→ Problem description
Somewhere below is a line with "At what coordinates should I click to accomplish: Open the" and, later, a line with "You are a computer-use agent. Viewport: 806px"; repeat those two lines and all the lines between them, exactly as they are.

----- Data provided -----

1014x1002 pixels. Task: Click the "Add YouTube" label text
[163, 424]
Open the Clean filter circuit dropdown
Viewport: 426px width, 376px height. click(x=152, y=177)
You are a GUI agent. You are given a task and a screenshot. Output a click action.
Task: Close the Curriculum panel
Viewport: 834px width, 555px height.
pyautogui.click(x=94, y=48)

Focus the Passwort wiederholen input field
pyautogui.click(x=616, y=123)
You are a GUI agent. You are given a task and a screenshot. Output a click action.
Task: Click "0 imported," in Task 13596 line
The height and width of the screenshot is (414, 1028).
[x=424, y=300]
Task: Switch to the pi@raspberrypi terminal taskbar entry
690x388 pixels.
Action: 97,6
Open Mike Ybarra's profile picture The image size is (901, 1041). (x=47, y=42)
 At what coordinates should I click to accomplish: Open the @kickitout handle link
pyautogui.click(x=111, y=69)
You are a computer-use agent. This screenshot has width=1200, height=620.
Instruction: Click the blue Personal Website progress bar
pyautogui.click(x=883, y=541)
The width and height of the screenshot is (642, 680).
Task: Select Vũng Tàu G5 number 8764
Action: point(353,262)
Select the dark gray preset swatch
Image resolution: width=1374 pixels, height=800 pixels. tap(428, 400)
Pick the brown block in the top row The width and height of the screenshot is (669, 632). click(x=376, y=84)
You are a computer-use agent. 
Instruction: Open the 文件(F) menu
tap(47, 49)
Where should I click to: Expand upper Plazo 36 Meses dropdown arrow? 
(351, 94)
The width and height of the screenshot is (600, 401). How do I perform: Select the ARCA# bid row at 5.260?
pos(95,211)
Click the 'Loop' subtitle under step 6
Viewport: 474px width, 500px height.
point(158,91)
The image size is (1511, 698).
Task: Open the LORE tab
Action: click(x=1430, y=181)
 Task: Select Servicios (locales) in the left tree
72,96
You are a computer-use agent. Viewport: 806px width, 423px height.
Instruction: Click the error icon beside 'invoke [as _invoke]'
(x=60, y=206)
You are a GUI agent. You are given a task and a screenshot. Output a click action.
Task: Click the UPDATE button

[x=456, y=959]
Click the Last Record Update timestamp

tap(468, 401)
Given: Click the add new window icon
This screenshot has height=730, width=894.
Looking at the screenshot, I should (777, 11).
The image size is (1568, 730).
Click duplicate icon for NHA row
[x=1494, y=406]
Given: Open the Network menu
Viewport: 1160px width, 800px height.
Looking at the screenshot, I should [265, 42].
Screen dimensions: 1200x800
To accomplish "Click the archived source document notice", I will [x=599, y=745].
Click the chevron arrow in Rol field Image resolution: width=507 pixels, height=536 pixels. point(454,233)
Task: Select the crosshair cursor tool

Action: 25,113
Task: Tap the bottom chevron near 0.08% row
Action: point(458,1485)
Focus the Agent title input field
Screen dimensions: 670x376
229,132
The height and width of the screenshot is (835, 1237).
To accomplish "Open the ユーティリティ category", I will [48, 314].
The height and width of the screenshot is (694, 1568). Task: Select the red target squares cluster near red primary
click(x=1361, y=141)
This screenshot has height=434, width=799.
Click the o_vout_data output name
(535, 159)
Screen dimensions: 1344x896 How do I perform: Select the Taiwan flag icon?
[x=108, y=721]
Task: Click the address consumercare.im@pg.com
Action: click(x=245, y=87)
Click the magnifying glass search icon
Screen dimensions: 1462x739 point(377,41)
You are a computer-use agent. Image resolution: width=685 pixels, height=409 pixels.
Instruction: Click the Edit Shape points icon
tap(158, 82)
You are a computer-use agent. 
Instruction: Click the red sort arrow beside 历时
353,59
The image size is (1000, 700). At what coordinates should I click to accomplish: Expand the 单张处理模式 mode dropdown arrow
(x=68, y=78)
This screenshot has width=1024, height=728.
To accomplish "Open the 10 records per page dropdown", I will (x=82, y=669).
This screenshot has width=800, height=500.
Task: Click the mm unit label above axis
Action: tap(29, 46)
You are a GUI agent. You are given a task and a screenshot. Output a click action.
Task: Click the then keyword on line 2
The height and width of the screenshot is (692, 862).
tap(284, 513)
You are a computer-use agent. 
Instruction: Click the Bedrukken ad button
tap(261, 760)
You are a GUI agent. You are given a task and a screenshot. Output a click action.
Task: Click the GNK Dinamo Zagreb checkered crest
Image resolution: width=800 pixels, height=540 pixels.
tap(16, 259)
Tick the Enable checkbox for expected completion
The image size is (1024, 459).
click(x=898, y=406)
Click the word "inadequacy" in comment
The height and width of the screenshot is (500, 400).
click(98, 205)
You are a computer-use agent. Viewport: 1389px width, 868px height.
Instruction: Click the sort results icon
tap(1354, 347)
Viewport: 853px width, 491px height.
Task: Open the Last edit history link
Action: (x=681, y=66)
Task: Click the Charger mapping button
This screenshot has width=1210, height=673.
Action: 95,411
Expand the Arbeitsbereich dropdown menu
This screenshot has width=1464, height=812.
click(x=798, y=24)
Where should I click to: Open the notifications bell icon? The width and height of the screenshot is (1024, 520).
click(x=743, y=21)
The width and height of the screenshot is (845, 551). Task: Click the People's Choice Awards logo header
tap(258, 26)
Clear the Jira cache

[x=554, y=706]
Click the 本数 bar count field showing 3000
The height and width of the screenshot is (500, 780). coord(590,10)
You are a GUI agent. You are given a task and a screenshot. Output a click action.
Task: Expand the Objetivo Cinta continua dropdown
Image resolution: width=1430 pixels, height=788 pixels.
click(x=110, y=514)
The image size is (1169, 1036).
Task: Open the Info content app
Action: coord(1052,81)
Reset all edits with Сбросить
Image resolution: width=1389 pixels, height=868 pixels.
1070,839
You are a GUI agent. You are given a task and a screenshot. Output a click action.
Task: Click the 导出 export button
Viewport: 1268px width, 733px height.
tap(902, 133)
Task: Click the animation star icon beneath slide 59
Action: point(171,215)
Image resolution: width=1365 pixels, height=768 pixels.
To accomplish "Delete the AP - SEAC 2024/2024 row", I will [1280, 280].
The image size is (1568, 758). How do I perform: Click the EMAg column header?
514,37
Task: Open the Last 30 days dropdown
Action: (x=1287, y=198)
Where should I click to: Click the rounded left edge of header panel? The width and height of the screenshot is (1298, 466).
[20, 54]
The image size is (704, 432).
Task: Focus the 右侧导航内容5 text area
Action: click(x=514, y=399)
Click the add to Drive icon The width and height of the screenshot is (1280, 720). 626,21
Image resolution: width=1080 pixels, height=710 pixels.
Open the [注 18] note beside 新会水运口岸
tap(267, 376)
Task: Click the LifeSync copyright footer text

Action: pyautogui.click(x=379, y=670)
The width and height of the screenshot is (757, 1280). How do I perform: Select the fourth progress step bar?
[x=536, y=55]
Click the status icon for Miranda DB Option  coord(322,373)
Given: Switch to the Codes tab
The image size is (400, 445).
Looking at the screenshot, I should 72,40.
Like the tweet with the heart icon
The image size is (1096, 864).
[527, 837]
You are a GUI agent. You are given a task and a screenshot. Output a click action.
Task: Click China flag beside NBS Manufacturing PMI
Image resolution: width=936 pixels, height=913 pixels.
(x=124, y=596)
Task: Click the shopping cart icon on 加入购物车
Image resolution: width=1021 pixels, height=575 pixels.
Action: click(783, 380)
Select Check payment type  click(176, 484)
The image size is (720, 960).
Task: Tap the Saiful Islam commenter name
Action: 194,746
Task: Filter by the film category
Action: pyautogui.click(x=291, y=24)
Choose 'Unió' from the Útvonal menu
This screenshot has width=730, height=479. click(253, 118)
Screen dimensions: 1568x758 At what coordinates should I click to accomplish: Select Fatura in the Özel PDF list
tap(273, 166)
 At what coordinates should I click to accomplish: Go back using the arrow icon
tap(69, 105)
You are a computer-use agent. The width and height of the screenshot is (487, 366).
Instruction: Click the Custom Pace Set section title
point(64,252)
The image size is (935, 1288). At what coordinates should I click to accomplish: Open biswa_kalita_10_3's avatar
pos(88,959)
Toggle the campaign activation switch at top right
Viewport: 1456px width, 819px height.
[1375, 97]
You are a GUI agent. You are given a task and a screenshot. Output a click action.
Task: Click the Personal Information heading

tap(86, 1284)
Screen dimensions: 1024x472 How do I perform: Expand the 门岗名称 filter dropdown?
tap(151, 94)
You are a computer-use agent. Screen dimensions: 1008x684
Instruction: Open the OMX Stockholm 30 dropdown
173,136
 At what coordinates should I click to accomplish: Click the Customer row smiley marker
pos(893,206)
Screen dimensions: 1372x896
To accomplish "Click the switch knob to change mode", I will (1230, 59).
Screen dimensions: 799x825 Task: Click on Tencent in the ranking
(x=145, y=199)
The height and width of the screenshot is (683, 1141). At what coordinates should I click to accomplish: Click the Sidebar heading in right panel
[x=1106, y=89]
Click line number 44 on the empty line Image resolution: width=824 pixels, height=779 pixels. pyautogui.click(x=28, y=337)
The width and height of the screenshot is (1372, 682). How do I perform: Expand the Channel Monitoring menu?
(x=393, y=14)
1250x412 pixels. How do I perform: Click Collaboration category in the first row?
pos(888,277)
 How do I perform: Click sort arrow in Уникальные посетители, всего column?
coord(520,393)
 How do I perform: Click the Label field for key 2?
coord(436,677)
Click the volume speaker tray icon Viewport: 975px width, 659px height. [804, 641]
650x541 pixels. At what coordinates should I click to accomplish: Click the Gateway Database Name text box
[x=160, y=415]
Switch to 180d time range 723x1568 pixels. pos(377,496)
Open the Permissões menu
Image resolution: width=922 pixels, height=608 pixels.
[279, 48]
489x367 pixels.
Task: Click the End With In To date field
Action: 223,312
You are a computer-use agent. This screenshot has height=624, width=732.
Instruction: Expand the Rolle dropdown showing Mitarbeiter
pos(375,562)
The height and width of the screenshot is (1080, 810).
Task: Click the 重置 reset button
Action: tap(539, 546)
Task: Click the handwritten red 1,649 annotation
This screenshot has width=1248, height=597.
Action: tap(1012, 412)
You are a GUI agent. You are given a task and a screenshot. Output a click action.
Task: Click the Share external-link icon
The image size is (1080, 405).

-----

→ Solution for this task
 At what coordinates should I click to accomplish: Open the @kickitout handle link
pyautogui.click(x=111, y=69)
You are a computer-use agent. This screenshot has width=1200, height=620.
Instruction: Click the blue Personal Website progress bar
pyautogui.click(x=883, y=541)
The width and height of the screenshot is (642, 680).
Task: Select Vũng Tàu G5 number 8764
Action: point(353,262)
Select the dark gray preset swatch
Image resolution: width=1374 pixels, height=800 pixels. tap(428, 400)
Pick the brown block in the top row The width and height of the screenshot is (669, 632). click(x=376, y=84)
You are a computer-use agent. 
Instruction: Open the 文件(F) menu
tap(47, 49)
Where should I click to: Expand upper Plazo 36 Meses dropdown arrow? 
(351, 94)
The width and height of the screenshot is (600, 401). How do I perform: Select the ARCA# bid row at 5.260?
pos(95,211)
Click the 'Loop' subtitle under step 6
Viewport: 474px width, 500px height.
point(158,91)
The image size is (1511, 698).
Task: Open the LORE tab
Action: click(x=1430, y=181)
 Task: Select Servicios (locales) in the left tree
72,96
You are a computer-use agent. Viewport: 806px width, 423px height.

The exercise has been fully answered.